STATED EXERCISE 1:
Could you write out every one of the rows that come after the Peach Point Plantation article again, with "Measurements" switched to "Conversions" and nothing else altered? Leave the pictures out.

DOCUMENT EXTRACT:
Peach Point Plantation

Historic site in Brazoria County, Texas

Peach Point Plantation is a historic site located in Jones Creek, Brazoria County, Texas. It was a forced-labor farm and the homestead and domicile of many early Texas settlers, including Emily Austin Perry, James Franklin Perry, William Joel Bryan, Stephen Fuller Austin, and Guy Morrison Bryan.[1][2] The land was operated as a working forced-labor farm producing cotton and sugar cane from 1832 until 1863.[3]

Location

Postcard of partially destroyed structure on Peach Point Plantation (1910)

Peach Point Plantation originally encompassed many square miles. Today texas historical markers for Emily Margaret Austin Bryan Perry,[4] Stephen F. Austin, every marker found at Gulf Prairie Cemetery are within its former boundaries.

Name

Peach Point Plantation was originally named Perry's Landing after its owner, James F. Perry.[5] The name was changed, however, to Peach Point Plantation for all the wild peaches growing in the vicinity at the time. The name is sometimes shortened to "Peach Point." At a later point it was named Peach Point Wildlife Management Area.

History

The Mexican Government, whch owned land, granted it to Stephen F. Austin As an empresario in exchange for taking responsibility for settling the area with others. Austin owned this tract of land by 1830 and sold the property in 1832 to his brother-in-law James Franklin Perry and sister Emily Austin Perry for $300.00.[3]

The Perrys managed Peach Point Plantation with their son Stephen Samuel Perry.[6]

Plantation

Enslaved people produced the early cash crop of cotton .[7] They also produced farm items such as eggs, pork, or vegetables for personal use, selling any excess to Robert Mills and other local merchants.[7] By 1845, they started growing sugar cane, which became their primary crop by the 1850s.[7]

Except for Austin's former office and bedroom, the main plantation house was destroyed in 1909 during the 1909 Grand Isle hurricane, and by 1948 the rooms needed to be restored.[7][8] In 1949, the family built a new home a few feet away from the former plantation house.[7]

Perry planted an oak tree on the property at the birth of each of his children.[9] Though the 1900 Galveston hurricane and the Grand Isle Hurricane of 1909 destroyed many structures at the Plantation, two of these trees still survive.[9]

Notable visitors

Among the notable figures visiting the Austin, Perry, and the Bryan families at Peach Point were Rutherford B. Hayes, Leonidas Polk, Thomas J. Pilgrim, and Gail Borden. Austin was originally buried at the Gulf Prairie Cemetery, also known as Gulph Prairie, near Peach Point.[10] The Old Oakland Plantation historic maker refers to Peach Point Plantation.[11]

Present-day

Direct descendants of the original owners still own parts of the original tract of land.[6][dead link] Much of the land, previously called the Peach Point Wildlife Management Area, is now known as the Justin Hurst Wildlife Management Area and it covers approx. 12,000-acres owned by the Texas Parks and Wildlife Department.[3]

References

  1. ^ "Guy Morrison Bryan". Texas State Cemetery, Texas State Preservation Board (TSPB). Retrieved 2021-05-19.

INPUT MATERIAL:
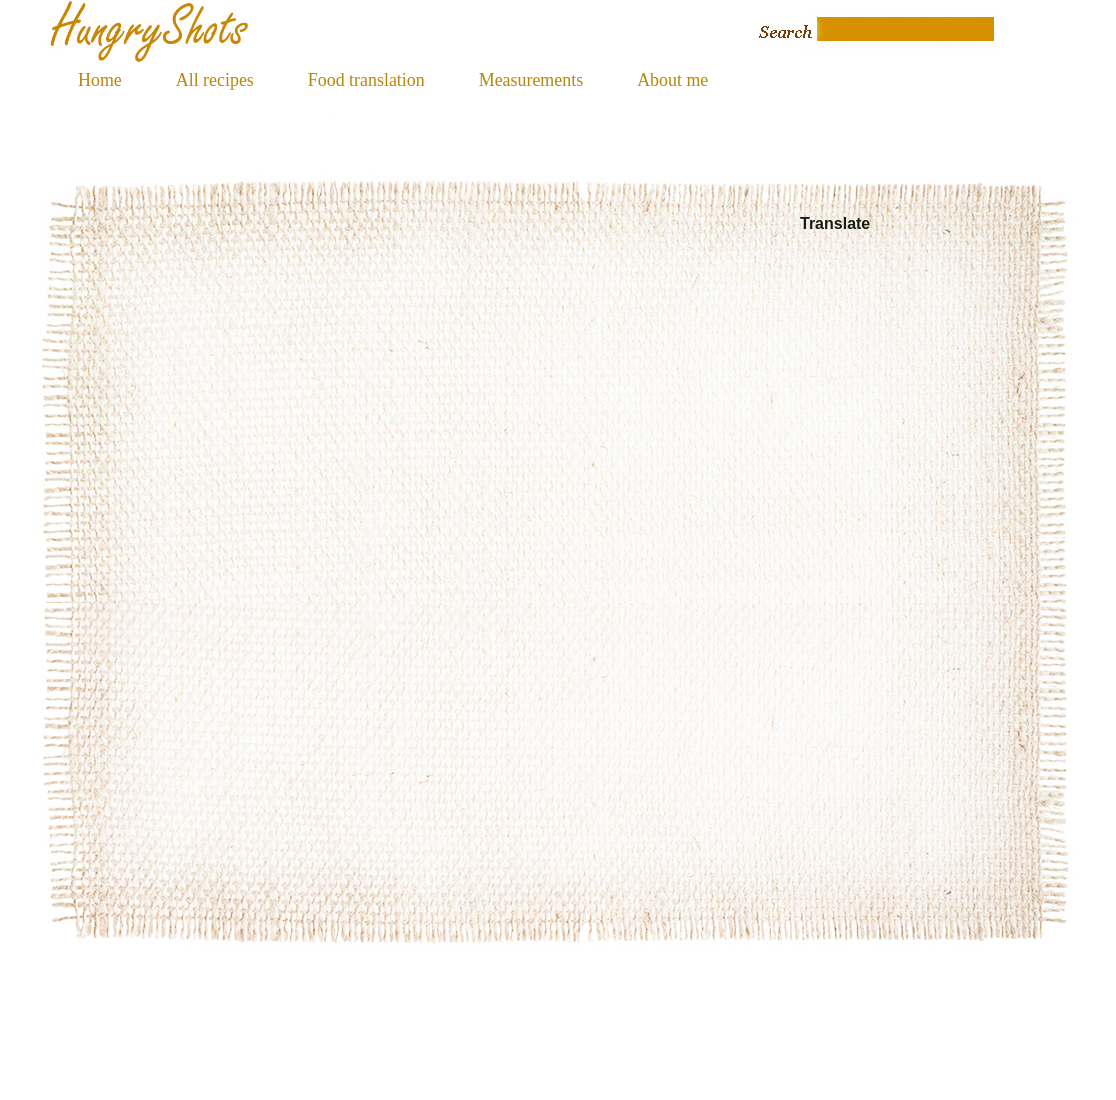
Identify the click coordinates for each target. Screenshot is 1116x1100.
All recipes (215, 80)
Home (100, 80)
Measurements (531, 80)
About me (672, 80)
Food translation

STATED EXERCISE 2:
Can you continue the Peach Point Plantation article from the point where it stops?

EXPECTED ANSWER 1:
Identify the click coordinates for each target. Screenshot is 1116x1100.
All recipes (215, 80)
Home (100, 80)
Conversions (531, 80)
About me (672, 80)
Food translation

EXPECTED ANSWER 2:
  2. ^ Marie Beth Jones, Peach Point Plantation: The First 150 Years (Waco: Texian Press, 1982), ISBN 0-9630042-0-4.
  3. ^ a b c "Wildlife Management Area Named After Justin Hurst". Buck Manager. June 9, 2007.
  4. ^ "Perry, Emily Margaret Brown Austin Bryan". Historical Markers Guide, Brazoria County. Archived from the original on December 5, 2008. Retrieved February 22, 2010.
  5. ^ Kleiner, Diana J. "Perry Landing, TX". Texas State Historical Association (TSHA).
  6. ^ a b "The Munsons of Texas: Henry William and Ann Munson at Oakland Plantation 1828-1833".
  7. ^ a b c d e "Peach Point Plantation". Texas State Historical Association (TSHA). Retrieved 2021-05-19.
  8. ^ "Stephen F. Austin's office and bedroom at Peach Point". Brazoria County Historical Museum (BCHM). Archived from the original on 2011-06-07. Retrieved 2010-02-22.
  9. ^ a b "Famous Trees of Texas > Peach Point". Texas A&M Forest Service (interactive map). Retrieved 2021-05-19.
  10. ^ "Gulf Prairie Texas & Gulf Prairie church and cemetery". TexasEscapes.com. Retrieved 2021-05-19.
  11. ^ "Old Oakland Historical Marker". hmdb.org. Historical Marker Database (HMDB).

Further reading

Wikimedia Commons has media related to Peach Point Plantation.
  • Jones, Marie Beth (1982). Peach Point Plantation: The First 150 Years. Kathy Jones (illustrator). Waco, Texas: Texian Press. ISBN 0-9630042-0-4. OCLC 10275759.
  • James Franklin and Stephen Samuel Perry Papers, Dolph Briscoe Center for American History, University of Texas at Austin. E. W. Winkler, ed.,
  • "The Bryan-Hayes Correspondence," Southwestern Historical Quarterly 25 (October 1921-April 1922).
  • Eugene C. Barker, ed., The Austin Papers (3 vols., Washington: GPO, 1924–28).
  • David B. Gracy II, Moses Austin: His Life (San Antonio: Trinity University Press, 1987).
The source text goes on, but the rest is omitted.